++++ SOURCE RECORDS

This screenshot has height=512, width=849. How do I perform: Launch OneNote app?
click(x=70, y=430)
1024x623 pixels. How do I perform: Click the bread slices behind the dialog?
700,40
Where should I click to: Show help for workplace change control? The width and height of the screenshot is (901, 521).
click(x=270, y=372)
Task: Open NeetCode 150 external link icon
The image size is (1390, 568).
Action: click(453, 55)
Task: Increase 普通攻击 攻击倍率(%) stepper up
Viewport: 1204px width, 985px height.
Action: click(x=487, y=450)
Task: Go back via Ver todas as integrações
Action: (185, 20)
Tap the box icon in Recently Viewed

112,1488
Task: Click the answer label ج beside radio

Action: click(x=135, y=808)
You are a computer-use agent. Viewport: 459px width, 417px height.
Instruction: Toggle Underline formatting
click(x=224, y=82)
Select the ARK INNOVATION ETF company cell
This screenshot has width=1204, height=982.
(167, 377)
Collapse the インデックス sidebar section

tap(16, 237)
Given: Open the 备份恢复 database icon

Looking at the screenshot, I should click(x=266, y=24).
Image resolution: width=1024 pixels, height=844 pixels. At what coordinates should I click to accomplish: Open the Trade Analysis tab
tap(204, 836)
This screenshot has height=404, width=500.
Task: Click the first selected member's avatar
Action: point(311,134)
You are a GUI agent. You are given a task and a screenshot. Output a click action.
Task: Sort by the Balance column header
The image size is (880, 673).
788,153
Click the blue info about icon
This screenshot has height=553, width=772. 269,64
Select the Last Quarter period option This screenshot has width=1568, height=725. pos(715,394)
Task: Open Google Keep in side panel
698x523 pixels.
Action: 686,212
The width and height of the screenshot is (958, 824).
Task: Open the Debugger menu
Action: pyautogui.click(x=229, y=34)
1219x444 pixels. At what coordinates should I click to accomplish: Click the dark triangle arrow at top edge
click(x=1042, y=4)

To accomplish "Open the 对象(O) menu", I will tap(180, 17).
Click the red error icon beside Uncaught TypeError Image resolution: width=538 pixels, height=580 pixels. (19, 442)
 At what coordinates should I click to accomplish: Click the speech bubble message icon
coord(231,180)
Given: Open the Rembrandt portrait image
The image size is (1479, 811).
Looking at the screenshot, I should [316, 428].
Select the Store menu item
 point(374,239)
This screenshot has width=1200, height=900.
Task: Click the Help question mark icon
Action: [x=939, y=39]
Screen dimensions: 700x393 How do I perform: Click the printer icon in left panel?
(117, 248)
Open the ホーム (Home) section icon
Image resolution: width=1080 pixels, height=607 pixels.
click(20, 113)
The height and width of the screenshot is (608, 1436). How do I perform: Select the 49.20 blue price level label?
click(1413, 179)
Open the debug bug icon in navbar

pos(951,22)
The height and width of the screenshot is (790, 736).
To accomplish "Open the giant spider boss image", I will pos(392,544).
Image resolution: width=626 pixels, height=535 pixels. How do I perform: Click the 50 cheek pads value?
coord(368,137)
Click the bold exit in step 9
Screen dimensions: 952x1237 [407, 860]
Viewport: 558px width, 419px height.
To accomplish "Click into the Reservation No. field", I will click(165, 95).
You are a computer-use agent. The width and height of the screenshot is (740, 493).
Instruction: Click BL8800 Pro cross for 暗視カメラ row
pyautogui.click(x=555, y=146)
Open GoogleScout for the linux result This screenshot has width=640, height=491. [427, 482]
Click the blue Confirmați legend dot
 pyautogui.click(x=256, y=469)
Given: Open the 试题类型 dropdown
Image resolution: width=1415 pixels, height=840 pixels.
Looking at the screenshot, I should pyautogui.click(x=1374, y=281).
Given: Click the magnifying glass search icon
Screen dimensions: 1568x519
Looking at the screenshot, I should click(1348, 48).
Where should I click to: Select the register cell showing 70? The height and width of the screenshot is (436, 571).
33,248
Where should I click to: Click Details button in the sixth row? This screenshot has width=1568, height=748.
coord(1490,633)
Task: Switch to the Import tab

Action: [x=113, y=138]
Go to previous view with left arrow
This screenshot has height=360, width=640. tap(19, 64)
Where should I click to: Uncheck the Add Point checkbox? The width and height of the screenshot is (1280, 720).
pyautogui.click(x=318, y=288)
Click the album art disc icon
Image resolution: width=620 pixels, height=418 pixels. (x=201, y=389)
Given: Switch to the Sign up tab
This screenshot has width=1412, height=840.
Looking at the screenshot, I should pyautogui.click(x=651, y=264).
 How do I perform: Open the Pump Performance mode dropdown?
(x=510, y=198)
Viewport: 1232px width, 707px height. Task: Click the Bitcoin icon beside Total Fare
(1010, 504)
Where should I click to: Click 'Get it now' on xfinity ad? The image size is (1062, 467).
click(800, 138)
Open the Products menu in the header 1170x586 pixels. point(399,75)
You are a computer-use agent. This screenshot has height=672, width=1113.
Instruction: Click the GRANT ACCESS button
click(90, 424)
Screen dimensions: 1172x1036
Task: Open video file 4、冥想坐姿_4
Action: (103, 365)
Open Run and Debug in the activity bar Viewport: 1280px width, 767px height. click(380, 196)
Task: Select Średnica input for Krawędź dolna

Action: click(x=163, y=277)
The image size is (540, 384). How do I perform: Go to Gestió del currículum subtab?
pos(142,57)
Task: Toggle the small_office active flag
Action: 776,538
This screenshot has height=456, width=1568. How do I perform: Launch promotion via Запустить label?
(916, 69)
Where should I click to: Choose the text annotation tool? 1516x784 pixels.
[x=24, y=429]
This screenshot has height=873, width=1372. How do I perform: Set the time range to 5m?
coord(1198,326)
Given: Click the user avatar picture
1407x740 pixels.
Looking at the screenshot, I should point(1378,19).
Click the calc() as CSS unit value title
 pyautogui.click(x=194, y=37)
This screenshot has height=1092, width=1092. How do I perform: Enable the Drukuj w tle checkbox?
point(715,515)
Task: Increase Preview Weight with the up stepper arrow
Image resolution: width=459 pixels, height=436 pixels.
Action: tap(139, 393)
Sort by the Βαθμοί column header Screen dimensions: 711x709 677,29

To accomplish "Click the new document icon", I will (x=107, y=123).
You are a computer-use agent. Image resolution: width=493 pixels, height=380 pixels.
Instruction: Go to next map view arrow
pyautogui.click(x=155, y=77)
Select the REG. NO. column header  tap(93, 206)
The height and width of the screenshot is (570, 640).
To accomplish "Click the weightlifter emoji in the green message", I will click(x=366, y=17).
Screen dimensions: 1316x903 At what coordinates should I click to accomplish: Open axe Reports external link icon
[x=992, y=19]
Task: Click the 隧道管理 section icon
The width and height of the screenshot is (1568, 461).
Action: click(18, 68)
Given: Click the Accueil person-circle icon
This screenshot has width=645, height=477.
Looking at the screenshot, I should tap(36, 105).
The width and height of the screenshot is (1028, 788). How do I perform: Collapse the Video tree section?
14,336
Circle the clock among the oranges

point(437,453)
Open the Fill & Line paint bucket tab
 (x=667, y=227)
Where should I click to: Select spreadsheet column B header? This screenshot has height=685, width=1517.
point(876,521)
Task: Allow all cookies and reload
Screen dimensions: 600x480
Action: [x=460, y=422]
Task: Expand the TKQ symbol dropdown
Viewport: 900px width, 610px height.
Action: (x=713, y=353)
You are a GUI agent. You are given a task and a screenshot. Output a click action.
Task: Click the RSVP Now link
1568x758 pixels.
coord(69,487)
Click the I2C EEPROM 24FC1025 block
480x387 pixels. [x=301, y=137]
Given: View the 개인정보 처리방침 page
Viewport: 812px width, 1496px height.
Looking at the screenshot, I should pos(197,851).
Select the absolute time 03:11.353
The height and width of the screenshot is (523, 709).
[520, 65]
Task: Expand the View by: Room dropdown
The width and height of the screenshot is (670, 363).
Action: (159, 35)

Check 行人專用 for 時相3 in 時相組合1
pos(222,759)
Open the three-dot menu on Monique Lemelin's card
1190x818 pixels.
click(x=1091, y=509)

++++++++

§ ACTIVITY
All the entries are to be reproduced verbatim.

§ EXERCISE ANSWER
This screenshot has height=512, width=849. How do I perform: Launch OneNote app?
click(x=70, y=430)
1024x623 pixels. How do I perform: Click the bread slices behind the dialog?
700,40
Where should I click to: Show help for workplace change control? The width and height of the screenshot is (901, 521).
click(x=270, y=372)
Task: Open NeetCode 150 external link icon
The image size is (1390, 568).
Action: click(453, 55)
Task: Increase 普通攻击 攻击倍率(%) stepper up
Viewport: 1204px width, 985px height.
Action: click(x=487, y=450)
Task: Go back via Ver todas as integrações
Action: (185, 20)
Tap the box icon in Recently Viewed

112,1488
Task: Click the answer label ج beside radio

Action: click(x=135, y=808)
You are a computer-use agent. Viewport: 459px width, 417px height.
Instruction: Toggle Underline formatting
click(x=224, y=82)
Select the ARK INNOVATION ETF company cell
This screenshot has width=1204, height=982.
(167, 377)
Collapse the インデックス sidebar section

tap(16, 237)
Given: Open the 备份恢复 database icon

Looking at the screenshot, I should click(x=266, y=24).
Image resolution: width=1024 pixels, height=844 pixels. At what coordinates should I click to accomplish: Open the Trade Analysis tab
tap(204, 836)
This screenshot has height=404, width=500.
Task: Click the first selected member's avatar
Action: point(311,134)
You are a GUI agent. You are given a task and a screenshot. Output a click action.
Task: Sort by the Balance column header
The image size is (880, 673).
788,153
Click the blue info about icon
This screenshot has height=553, width=772. 269,64
Select the Last Quarter period option This screenshot has width=1568, height=725. pos(715,394)
Task: Open Google Keep in side panel
698x523 pixels.
Action: 686,212
The width and height of the screenshot is (958, 824).
Task: Open the Debugger menu
Action: pyautogui.click(x=229, y=34)
1219x444 pixels. At what coordinates should I click to accomplish: Click the dark triangle arrow at top edge
click(x=1042, y=4)

To accomplish "Open the 对象(O) menu", I will tap(180, 17).
Click the red error icon beside Uncaught TypeError Image resolution: width=538 pixels, height=580 pixels. (19, 442)
 At what coordinates should I click to accomplish: Click the speech bubble message icon
coord(231,180)
Given: Open the Rembrandt portrait image
The image size is (1479, 811).
Looking at the screenshot, I should [316, 428].
Select the Store menu item
 point(374,239)
This screenshot has width=1200, height=900.
Task: Click the Help question mark icon
Action: [x=939, y=39]
Screen dimensions: 700x393 How do I perform: Click the printer icon in left panel?
(117, 248)
Open the ホーム (Home) section icon
Image resolution: width=1080 pixels, height=607 pixels.
click(20, 113)
The height and width of the screenshot is (608, 1436). How do I perform: Select the 49.20 blue price level label?
click(1413, 179)
Open the debug bug icon in navbar

pos(951,22)
The height and width of the screenshot is (790, 736).
To accomplish "Open the giant spider boss image", I will pos(392,544).
Image resolution: width=626 pixels, height=535 pixels. How do I perform: Click the 50 cheek pads value?
coord(368,137)
Click the bold exit in step 9
Screen dimensions: 952x1237 [407, 860]
Viewport: 558px width, 419px height.
To accomplish "Click into the Reservation No. field", I will click(165, 95).
You are a computer-use agent. The width and height of the screenshot is (740, 493).
Instruction: Click BL8800 Pro cross for 暗視カメラ row
pyautogui.click(x=555, y=146)
Open GoogleScout for the linux result This screenshot has width=640, height=491. [427, 482]
Click the blue Confirmați legend dot
 pyautogui.click(x=256, y=469)
Given: Open the 试题类型 dropdown
Image resolution: width=1415 pixels, height=840 pixels.
Looking at the screenshot, I should pyautogui.click(x=1374, y=281).
Given: Click the magnifying glass search icon
Screen dimensions: 1568x519
Looking at the screenshot, I should click(1348, 48).
Where should I click to: Select the register cell showing 70? The height and width of the screenshot is (436, 571).
33,248
Where should I click to: Click Details button in the sixth row? This screenshot has width=1568, height=748.
coord(1490,633)
Task: Switch to the Import tab

Action: [x=113, y=138]
Go to previous view with left arrow
This screenshot has height=360, width=640. tap(19, 64)
Where should I click to: Uncheck the Add Point checkbox? The width and height of the screenshot is (1280, 720).
pyautogui.click(x=318, y=288)
Click the album art disc icon
Image resolution: width=620 pixels, height=418 pixels. (x=201, y=389)
Given: Switch to the Sign up tab
This screenshot has width=1412, height=840.
Looking at the screenshot, I should pyautogui.click(x=651, y=264).
 How do I perform: Open the Pump Performance mode dropdown?
(x=510, y=198)
Viewport: 1232px width, 707px height. Task: Click the Bitcoin icon beside Total Fare
(1010, 504)
Where should I click to: Click 'Get it now' on xfinity ad? The image size is (1062, 467).
click(800, 138)
Open the Products menu in the header 1170x586 pixels. point(399,75)
You are a computer-use agent. This screenshot has height=672, width=1113.
Instruction: Click the GRANT ACCESS button
click(90, 424)
Screen dimensions: 1172x1036
Task: Open video file 4、冥想坐姿_4
Action: (103, 365)
Open Run and Debug in the activity bar Viewport: 1280px width, 767px height. click(380, 196)
Task: Select Średnica input for Krawędź dolna

Action: click(x=163, y=277)
The image size is (540, 384). How do I perform: Go to Gestió del currículum subtab?
pos(142,57)
Task: Toggle the small_office active flag
Action: 776,538
This screenshot has height=456, width=1568. How do I perform: Launch promotion via Запустить label?
(916, 69)
Where should I click to: Choose the text annotation tool? 1516x784 pixels.
[x=24, y=429]
This screenshot has height=873, width=1372. How do I perform: Set the time range to 5m?
coord(1198,326)
Given: Click the user avatar picture
1407x740 pixels.
Looking at the screenshot, I should point(1378,19).
Click the calc() as CSS unit value title
 pyautogui.click(x=194, y=37)
This screenshot has height=1092, width=1092. How do I perform: Enable the Drukuj w tle checkbox?
point(715,515)
Task: Increase Preview Weight with the up stepper arrow
Image resolution: width=459 pixels, height=436 pixels.
Action: tap(139, 393)
Sort by the Βαθμοί column header Screen dimensions: 711x709 677,29

To accomplish "Click the new document icon", I will (x=107, y=123).
You are a computer-use agent. Image resolution: width=493 pixels, height=380 pixels.
Instruction: Go to next map view arrow
pyautogui.click(x=155, y=77)
Select the REG. NO. column header  tap(93, 206)
The height and width of the screenshot is (570, 640).
To accomplish "Click the weightlifter emoji in the green message", I will click(x=366, y=17).
Screen dimensions: 1316x903 At what coordinates should I click to accomplish: Open axe Reports external link icon
[x=992, y=19]
Task: Click the 隧道管理 section icon
The width and height of the screenshot is (1568, 461).
Action: click(18, 68)
Given: Click the Accueil person-circle icon
This screenshot has width=645, height=477.
Looking at the screenshot, I should tap(36, 105).
The width and height of the screenshot is (1028, 788). How do I perform: Collapse the Video tree section?
14,336
Circle the clock among the oranges

point(437,453)
Open the Fill & Line paint bucket tab
 (x=667, y=227)
Where should I click to: Select spreadsheet column B header? This screenshot has height=685, width=1517.
point(876,521)
Task: Allow all cookies and reload
Screen dimensions: 600x480
Action: [x=460, y=422]
Task: Expand the TKQ symbol dropdown
Viewport: 900px width, 610px height.
Action: (x=713, y=353)
You are a GUI agent. You are given a task and a screenshot. Output a click action.
Task: Click the RSVP Now link
1568x758 pixels.
coord(69,487)
Click the I2C EEPROM 24FC1025 block
480x387 pixels. [x=301, y=137]
Given: View the 개인정보 처리방침 page
Viewport: 812px width, 1496px height.
Looking at the screenshot, I should pos(197,851).
Select the absolute time 03:11.353
The height and width of the screenshot is (523, 709).
[520, 65]
Task: Expand the View by: Room dropdown
The width and height of the screenshot is (670, 363).
Action: (159, 35)

Check 行人專用 for 時相3 in 時相組合1
pos(222,759)
Open the three-dot menu on Monique Lemelin's card
1190x818 pixels.
click(x=1091, y=509)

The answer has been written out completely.